The study, conducted jointly with Professor Emeritus Roger Feldman and lead author Caroline Carlin of the Medica Research Institute, was published in the journal Health Economics.
Large health systems acquire smaller clinics because it allows them to “buy in” to geographic areas or medical specialties where they want to compete for business. The smaller medical groups often find the sale of their practice attractive for various reasons, including gaining access to expensive electronic medical record systems and other financial and infrastructure resources.
While health systems may suggest that such acquisitions lead to economies of scale and less expensive care, the researchers found that in recent examples of provider consolidation in the Minneapolis-St. Paul area, it’s just not the case.
In those examples, the study showed that prices in the acquired clinics went up 32-to-47 percent, and 14-to-20 percent in clinics that the health systems already owned.
According to Dowd, the reason why has to do with the payment deals health systems broker with insurance carriers.
The prices charged for medical services are negotiated between what the health system wants to charge and what the insurance company is willing to pay. When a health system buys a clinic group, it gains what economists call market pricing power due to the increased portion of the clinics and patients under its care in the market area.
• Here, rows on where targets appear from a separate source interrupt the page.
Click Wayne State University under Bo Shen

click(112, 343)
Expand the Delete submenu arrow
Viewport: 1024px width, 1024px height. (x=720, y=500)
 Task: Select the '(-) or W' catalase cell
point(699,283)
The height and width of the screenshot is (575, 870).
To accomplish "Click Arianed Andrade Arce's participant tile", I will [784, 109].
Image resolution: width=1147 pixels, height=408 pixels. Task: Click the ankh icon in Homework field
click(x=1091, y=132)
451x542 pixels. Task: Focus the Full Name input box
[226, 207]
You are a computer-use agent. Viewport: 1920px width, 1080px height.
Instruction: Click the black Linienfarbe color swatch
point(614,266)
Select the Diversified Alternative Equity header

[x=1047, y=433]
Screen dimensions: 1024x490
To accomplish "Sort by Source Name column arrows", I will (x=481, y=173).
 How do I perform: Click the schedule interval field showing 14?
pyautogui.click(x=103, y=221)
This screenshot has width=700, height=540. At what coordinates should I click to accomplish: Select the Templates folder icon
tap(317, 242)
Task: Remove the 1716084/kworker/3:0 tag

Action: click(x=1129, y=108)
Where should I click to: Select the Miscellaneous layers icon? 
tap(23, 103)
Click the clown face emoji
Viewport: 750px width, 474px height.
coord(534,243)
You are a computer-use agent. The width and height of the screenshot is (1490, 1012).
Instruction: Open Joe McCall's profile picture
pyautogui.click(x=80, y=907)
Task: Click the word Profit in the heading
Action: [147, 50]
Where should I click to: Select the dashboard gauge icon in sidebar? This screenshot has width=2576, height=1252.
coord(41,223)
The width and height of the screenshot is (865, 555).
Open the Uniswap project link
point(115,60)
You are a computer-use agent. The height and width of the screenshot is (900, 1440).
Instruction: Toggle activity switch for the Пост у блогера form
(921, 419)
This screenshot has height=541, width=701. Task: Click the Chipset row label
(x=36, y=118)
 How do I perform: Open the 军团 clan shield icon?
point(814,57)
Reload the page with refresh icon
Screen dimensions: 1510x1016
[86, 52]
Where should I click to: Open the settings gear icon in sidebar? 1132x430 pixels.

This means the health system often can raise its prices because the insurance carrier has fewer alternative places to send its enrollees for potentially cheaper treatment.
The increased payments to doctors and hospitals by health insurance companies are then passed on to consumers in the form of higher premiums.
Dowd said that among policymakers, state attorney general’s offices in particular should be aware of this dynamic. “They should be much more skeptical about proposed clinic acquisitions and weigh the benefits of provider consolidation much more carefully against the costs.”
Dowd and his colleagues have previously explored other effects of provider consolidation, including its influence on quality of care and changes to patient physician referral patterns.